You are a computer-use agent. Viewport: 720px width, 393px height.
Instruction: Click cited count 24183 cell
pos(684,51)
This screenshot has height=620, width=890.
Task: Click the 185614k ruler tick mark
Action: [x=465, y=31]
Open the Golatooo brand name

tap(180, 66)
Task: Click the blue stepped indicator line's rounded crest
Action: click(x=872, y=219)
◇ ◇ ◇
- [Aim of the task]: Express the lines of the data above as a JSON list of strings, with one string per line and blank lines omitted.

- [Correct answer]:
[
  "You are a computer-use agent. Viewport: 720px width, 393px height.",
  "Instruction: Click cited count 24183 cell",
  "pos(684,51)",
  "This screenshot has height=620, width=890.",
  "Task: Click the 185614k ruler tick mark",
  "Action: [x=465, y=31]",
  "Open the Golatooo brand name",
  "tap(180, 66)",
  "Task: Click the blue stepped indicator line's rounded crest",
  "Action: click(x=872, y=219)"
]